大语言模型中间训练的数据选择面临异构来源和不同格式的挑战，需兼顾可扩展性与源自适应语义标准。现有方法或仅提供隐式质量信号，或依赖固定评分规则。MIRA提出自锚定评分发现框架，先为每组数据源发现应评估的维度，再将判断蒸馏为可扩展的学生评分器用于全语料过滤。在21个来源、5个源组的代码中间训练中，MIRA在9个代码基准上超越多种基线，仅用半数模型token即达到全语料效果。

## 正文

Mid-training has become an important stage in modern LLM development, using large-scale curated mixtures to strengthen capabilities before final post-training. Its data selection problem is distinct: the data are optimized under a pretraining-style objective at near-pretraining scale, but are curated toward downstream capabilities and drawn from heterogeneous sources with different formats and training roles. As a result, effective selection requires both scalability and source-adaptive semantic criteria.
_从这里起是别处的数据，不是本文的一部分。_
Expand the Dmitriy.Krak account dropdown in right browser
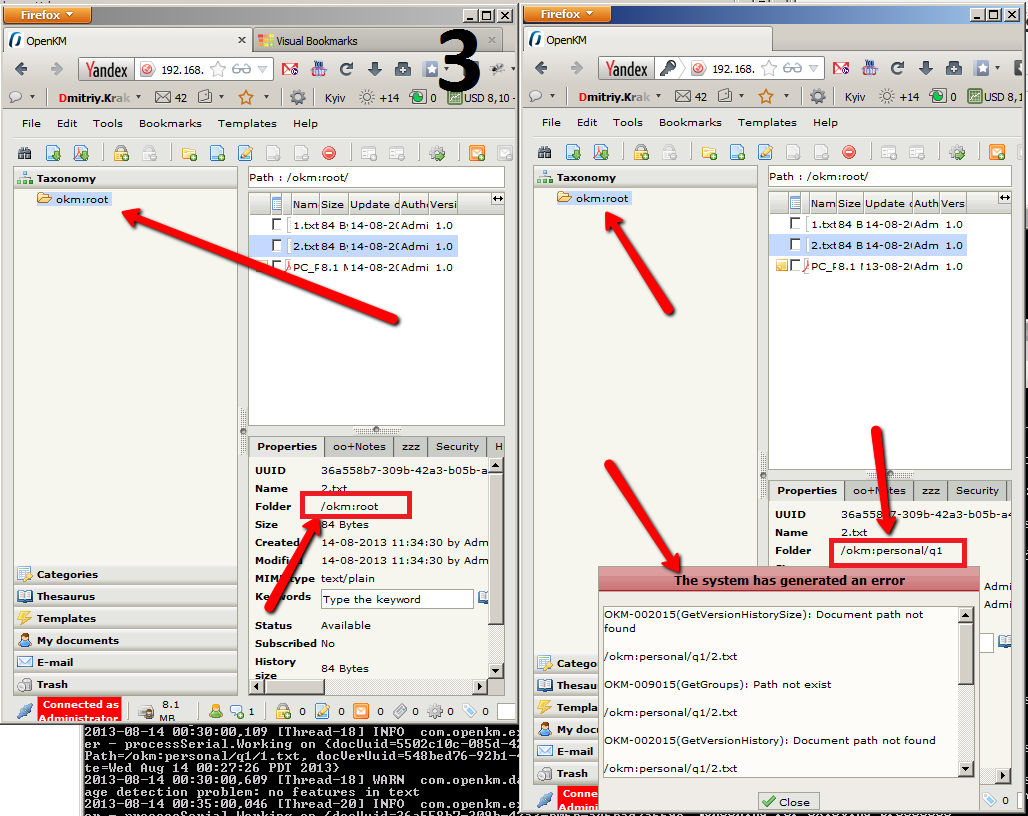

Existing model-based methods scale well, but provide only implicit quality signals. Semantic selection methods offer stronger judgments, but usually assume fixed rubrics or standardized data formats. To address this mismatch, we propose MIRA, a source-aware filtering framework based on self-anchored rubric discovery. The key idea is to make rubric construction part of data selection: MIRA first discovers what should be evaluated for each source group, then distills those judgments into scalable student scorers for full-corpus filtering. On code-oriented mid-training with 21 sources and 5 source groups, MIRA outperforms selection baselines across nine code benchmarks and matches the full-corpus run while using only half the tokens.